— Directions —
Please rewrite the part of the items that opens with the line containing "You are a GUI" and runs through the end of the items, substituting "side panel" for "sidebar" and changing nothing else. Leave the pictures out of your answer.

— Material shown —
-*-*-
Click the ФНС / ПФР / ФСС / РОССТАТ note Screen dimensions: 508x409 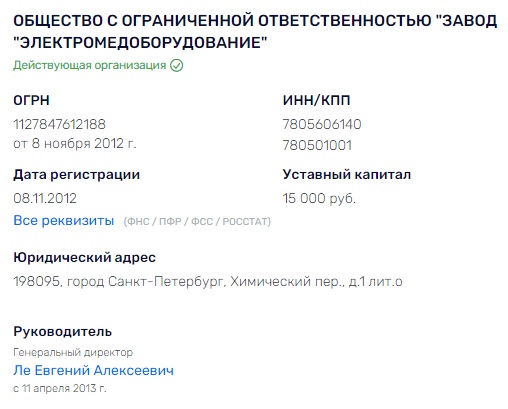pos(197,222)
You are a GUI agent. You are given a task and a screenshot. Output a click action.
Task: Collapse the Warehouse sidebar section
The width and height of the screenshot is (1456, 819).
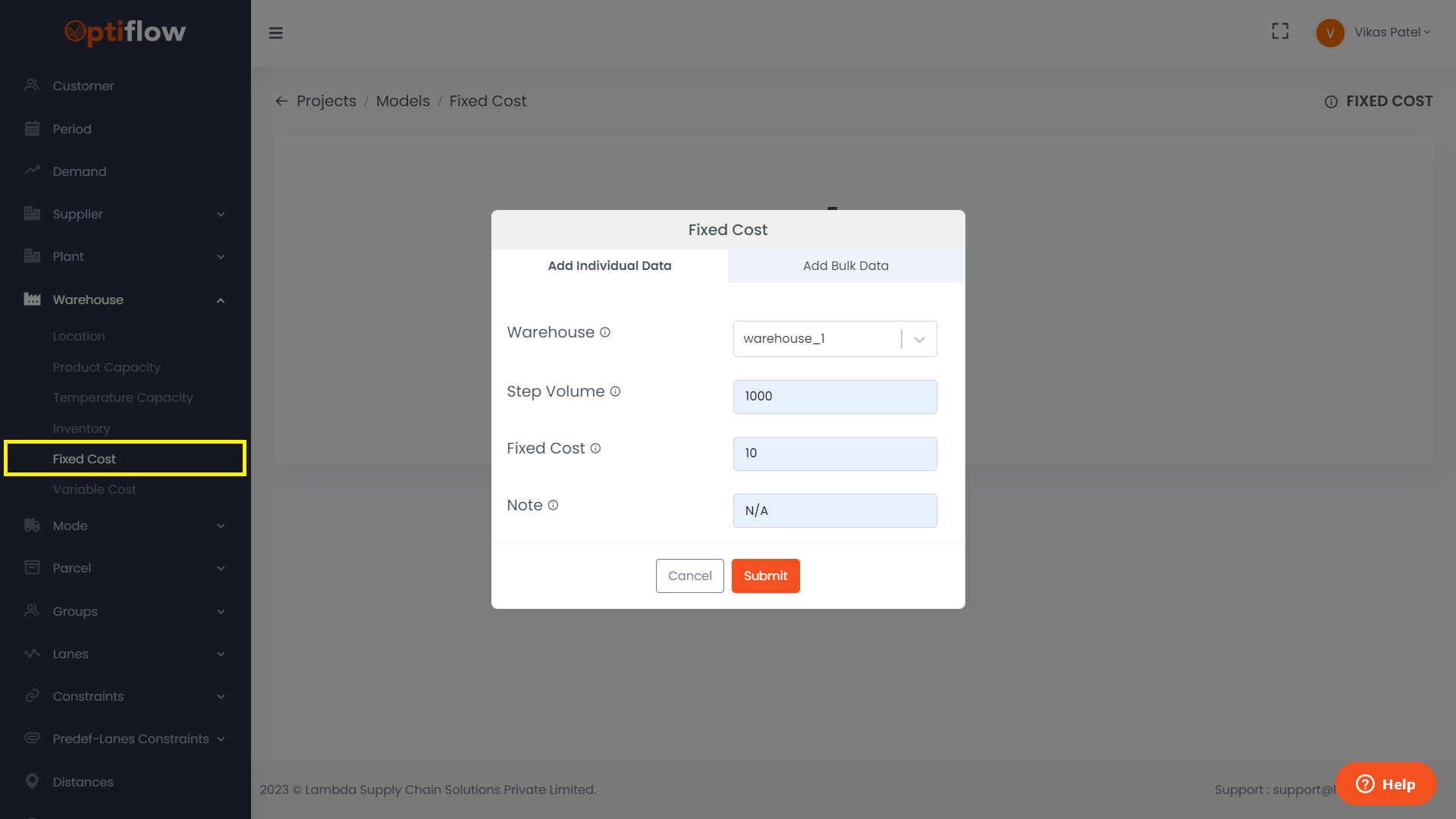220,300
-*-*-
— Finished task —
You are a GUI agent. You are given a task and a screenshot. Output a click action.
Task: Collapse the Warehouse side panel section
The width and height of the screenshot is (1456, 819).
220,300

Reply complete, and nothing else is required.